When I play music, I don’t want to hear the same song shortly after I play it. Better songs, sure, I am willing to hear them more often. But bad songs (lower rating) make for nice filler, but really, after that, they need to go away for a while and think about who they are. In the early days of my iPod life, that was working for me. And it’s only getting worse.

See if you can follow me on this one.

I go into iTunes and I make a Smartplaylist.

I tell it to look for songs that have a rating of 5 stars and that have not been played in the last 5 days.

I call that Smartplaylist MINI1

iTunes tells me that 55 songs match that criteria.

I play the MINI1 Smartplaylist via iTunes for a little while. 55 songs are on the list. After the first songs finishes, it drops from the list. 54 songs now match the criteria for this Smartplaylist. Then 53. Then 52.

At 50, I stop. I plug in and synch my iPod.
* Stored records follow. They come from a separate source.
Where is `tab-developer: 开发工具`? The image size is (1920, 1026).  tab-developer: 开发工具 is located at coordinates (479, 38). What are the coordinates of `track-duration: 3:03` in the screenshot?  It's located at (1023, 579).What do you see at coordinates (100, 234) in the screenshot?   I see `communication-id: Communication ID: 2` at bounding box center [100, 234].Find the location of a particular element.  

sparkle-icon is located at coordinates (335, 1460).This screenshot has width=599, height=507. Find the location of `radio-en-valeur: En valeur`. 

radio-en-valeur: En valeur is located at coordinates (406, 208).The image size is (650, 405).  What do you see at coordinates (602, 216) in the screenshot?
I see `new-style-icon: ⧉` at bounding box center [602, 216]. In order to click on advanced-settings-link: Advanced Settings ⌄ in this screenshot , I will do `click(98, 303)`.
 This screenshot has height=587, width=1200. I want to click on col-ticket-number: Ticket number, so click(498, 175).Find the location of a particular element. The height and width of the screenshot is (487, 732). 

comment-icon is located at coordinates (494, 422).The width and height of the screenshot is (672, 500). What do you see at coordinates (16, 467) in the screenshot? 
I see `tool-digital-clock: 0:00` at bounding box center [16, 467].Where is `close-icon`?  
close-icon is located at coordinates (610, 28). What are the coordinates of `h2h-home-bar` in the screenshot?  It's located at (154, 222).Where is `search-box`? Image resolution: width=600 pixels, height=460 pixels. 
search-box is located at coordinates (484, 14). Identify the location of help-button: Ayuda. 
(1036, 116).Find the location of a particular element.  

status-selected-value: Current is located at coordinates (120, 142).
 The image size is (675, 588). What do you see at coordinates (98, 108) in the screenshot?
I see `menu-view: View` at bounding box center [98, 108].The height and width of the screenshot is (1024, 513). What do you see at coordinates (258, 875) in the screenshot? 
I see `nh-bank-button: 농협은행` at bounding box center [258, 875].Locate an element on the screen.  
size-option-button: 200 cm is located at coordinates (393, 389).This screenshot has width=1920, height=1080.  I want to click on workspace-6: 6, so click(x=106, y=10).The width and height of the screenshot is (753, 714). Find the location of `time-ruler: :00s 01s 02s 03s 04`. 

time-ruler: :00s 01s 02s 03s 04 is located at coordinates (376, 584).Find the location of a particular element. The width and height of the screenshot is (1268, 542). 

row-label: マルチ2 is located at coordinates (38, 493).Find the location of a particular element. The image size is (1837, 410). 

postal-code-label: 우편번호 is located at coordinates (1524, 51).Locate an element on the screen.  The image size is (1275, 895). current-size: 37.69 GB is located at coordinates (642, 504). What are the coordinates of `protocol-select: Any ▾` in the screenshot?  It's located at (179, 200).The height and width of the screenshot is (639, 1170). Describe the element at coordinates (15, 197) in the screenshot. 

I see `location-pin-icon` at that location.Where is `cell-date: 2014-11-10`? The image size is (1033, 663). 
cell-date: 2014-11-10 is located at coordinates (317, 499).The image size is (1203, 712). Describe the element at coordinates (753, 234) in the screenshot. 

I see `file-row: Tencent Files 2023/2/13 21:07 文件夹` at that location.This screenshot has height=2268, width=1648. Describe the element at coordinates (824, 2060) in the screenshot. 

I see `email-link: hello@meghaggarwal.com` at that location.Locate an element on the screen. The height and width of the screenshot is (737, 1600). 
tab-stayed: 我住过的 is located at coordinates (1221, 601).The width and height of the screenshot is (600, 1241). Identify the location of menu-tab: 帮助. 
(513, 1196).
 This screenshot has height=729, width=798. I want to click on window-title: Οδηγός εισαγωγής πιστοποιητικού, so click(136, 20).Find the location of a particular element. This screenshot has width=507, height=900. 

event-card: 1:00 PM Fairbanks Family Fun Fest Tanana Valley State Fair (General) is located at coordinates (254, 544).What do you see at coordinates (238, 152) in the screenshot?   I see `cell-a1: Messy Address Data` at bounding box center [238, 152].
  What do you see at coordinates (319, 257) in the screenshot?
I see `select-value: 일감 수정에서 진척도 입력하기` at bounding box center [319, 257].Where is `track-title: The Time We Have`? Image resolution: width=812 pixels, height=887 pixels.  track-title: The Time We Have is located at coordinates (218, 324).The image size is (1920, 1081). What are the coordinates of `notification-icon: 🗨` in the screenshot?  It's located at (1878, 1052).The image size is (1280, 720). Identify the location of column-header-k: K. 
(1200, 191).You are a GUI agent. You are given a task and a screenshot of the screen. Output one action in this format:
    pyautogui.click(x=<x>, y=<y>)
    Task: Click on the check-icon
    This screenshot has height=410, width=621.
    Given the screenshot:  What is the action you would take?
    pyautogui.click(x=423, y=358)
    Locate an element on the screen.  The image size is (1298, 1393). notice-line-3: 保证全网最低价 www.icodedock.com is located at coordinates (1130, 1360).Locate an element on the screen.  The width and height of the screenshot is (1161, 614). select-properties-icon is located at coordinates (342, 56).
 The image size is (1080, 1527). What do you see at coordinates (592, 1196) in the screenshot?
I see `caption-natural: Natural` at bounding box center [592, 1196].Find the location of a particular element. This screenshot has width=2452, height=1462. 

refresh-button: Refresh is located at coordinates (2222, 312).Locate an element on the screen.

MINI1 is one of the Smartplaylists that I load onto my iPod. With my clickwheel, I navigate to MINI1 on my iPod. 50 songs are on the playlist.

I put in my earphones. I play the first song. 1 of 50, it says. It finishes and the next song starts. 2 of 50. The first song I played no longer meets the criteria as defined in iTunes for MINI1, yet the song remains in the iPod as part of that Smartplaylist.

I tell the iPod to go to Shuffle mode. 3 of 50. Then 4 of 50. Because songs that no longer meet the selection criteria for MINI1 as defined in iTunes are allowed to remain a part of the play list on the iPod, as I play more songs, in seemingly random order, the odds now increase of hearing the same song again.

This would not happen in iTunes, because after being played, the song is removed from the Smartplaylist because it does not meet the selection criteria.

In iTunes, at least, there is a setting to tinker with “random.” Apple lets you influence how hard iTunes works to keep like songs from being played near eather other — songs from the same album, for example. This is, I know, because what most people percieve to be random, well, isn’t. That you hear one song from, say, Hot Rocks by the Rolling Stones, and hear another song from the same album three songs later, in true randomness, is indeed possible. But most people, identifying a patter, don’t think it’s random.

Why mention this? Random music is important to me. Random being the key word. When iTunes plays, I understand (somewhat) how it is generating randomness, and I can influence that (in a very pisitive way) through the use of Smartplaylists — the song can’t play again if it’s not on the play list.

Not so when I listen to the iPod. 50 songs — with every passing song, the odds increase that I will hear again a song I have already heard.

And I really don’t understand what happens when I plug the whole thing into the Mini Cooper S I drive.

Every time the radio goes off — manually, or when the car goes off — the play lists all start with the first song (1 of 50) and the “random” play setting it turned off. Has it lost it’s logic?

I suspect that every time power is lost, it looses its memory of what has been played. Randomness starts all over again, from scratch.

So, a song plays, but stays in the Smartplaylist on the iPod, even though it doesn’t match the selection criteria that define it on iTunes. And then, any time the radio goes off, I suspect that the Apple-provided influence on randomless is lost and randomness starts anew. Which isn’t random.

When I listen with earphones, the iPod would resume at 5 of 50 in random mode. But with the iPod adapter in the Mini Cooper S, it starts all over again. iTunes does it right; iPod does not; iPod in car goes all wonky.

Yesterday, I was on the road — three one hour segments to go to meetings. Heard two songs twice. It irks me.